Head to web before you hit the trail

Entering a web address can mean experiencing more than 400 miles of trails and 316,000 acres of pristine meadows and forest just outside the computer screen.

Two initiatives to foster physical activity and utilize Southern Nevada outdoor potential launched recently.

Neon to Nature

Play gets plugged in with the regional urban and nature trail system resource neontonature.org.

The website launched this year for Southern Nevadans to access maps, descriptions, lengths and available amenities for the estimated 460 miles of urban off-street trails and on-street bicycle lanes.

The Southern Nevada Health District launched Neon to Nature to centralize outdoor information and promote healthy living.

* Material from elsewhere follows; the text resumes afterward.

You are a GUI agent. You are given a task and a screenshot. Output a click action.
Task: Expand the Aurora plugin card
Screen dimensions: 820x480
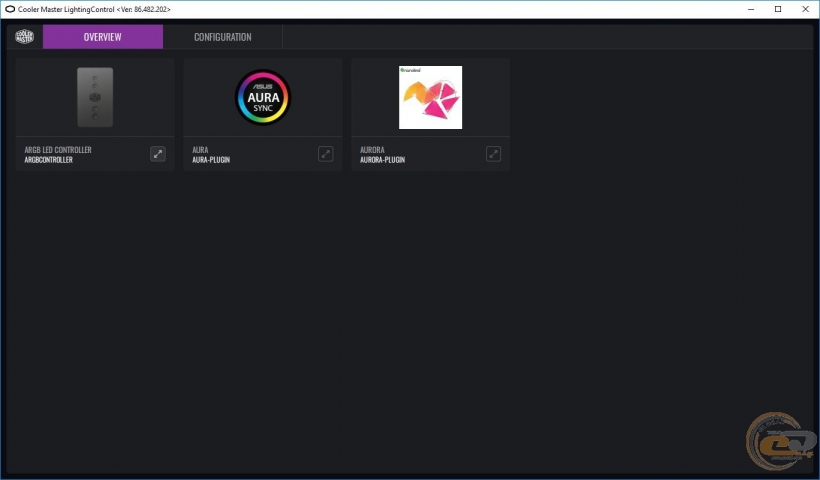pyautogui.click(x=493, y=154)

Clark County, Henderson, the cities of Las Vegas and North Las Vegas and the federal entities contribute to the website.

More than 1,100 additional miles of recreational trails are in the works, said city of North Las Vegas principal planner Johanna Murphy.

Murphy said North Las Vegas is building its trail system in segments, and residents have been confused about trail availability in the past.

“Our two traditional trails are the Las Vegas Wash Trail and the Upper Las Vegas Wash Trail in addition to park loop trails,” she said. “We’re constantly adding new parts to the trails. People may not have realized that construction has completed (on a project), and they have a trail close to their home.”

One trail to be found on the site is the recently completed Flamingo Arroyo Trail, which begins at Eastern Avenue, just north of Twain Avenue. The first trailhead and parking is about a half mile east near the corner of the Pecos McLeod Connect and Emerson Avenue. The trail follows the Flamingo Wash until it joins with the Las Vegas Wash and connects with the Sunrise Trail in the Clark County Wetlands Park.

Along the paved trail, visitors will encounter arching steel signs and shade structures and benches crafted from the rubble of demolished casinos.

The Flamingo Arroyo Trail is one of the early pieces of what is eventually to be a vast network of trails across the valley connecting the heart of the city to the edge of town.

“Eventually, you’ll be able to go right along the edge of the Wetlands Park by bicycle from the Flamingo Arroyo Trail,” said Clark County Wetlands Park Coordinator Elsie Sellars. “It’s going to be a great resource.”

For more information on trails near you, visit neontonature.org or call 759-1270.

Heading to the mountains

Gomtcharleston.org is the result of an identity crisis turned opportunity.

The U.S. Forest Service, Spring Mountain Conservancy and the Great Basin Institute have decided to rebrand their online resource discoverspring
mountains.org and encourage visitors to “Go Mount Charleston.”

The bugs to gomtcharleston.com are still being worked out, but officials say the new website will be more user-friendly and interactive as visitors seek information about hiking, camping, construction updates and more.

The area in question is the Humboldt-Toiyabe National Forest in the Spring Mountains National Recreation Area. To the layman, it’s Mount Charleston, said Spring Mountain Conservancy spokeswoman Suzanne Hicks.

“Mount Charleston is really the name of the town,” she said. “We didn’t want to lose sight of what the area is really called. It’s a name people identify with more.”

The site’s name change comes before an era of construction. Several projects to upgrade campgrounds, trailheads, roads and a visitor center are expected through 2014. The website is to include current information for those curious about project statuses or restrictions, Hicks said.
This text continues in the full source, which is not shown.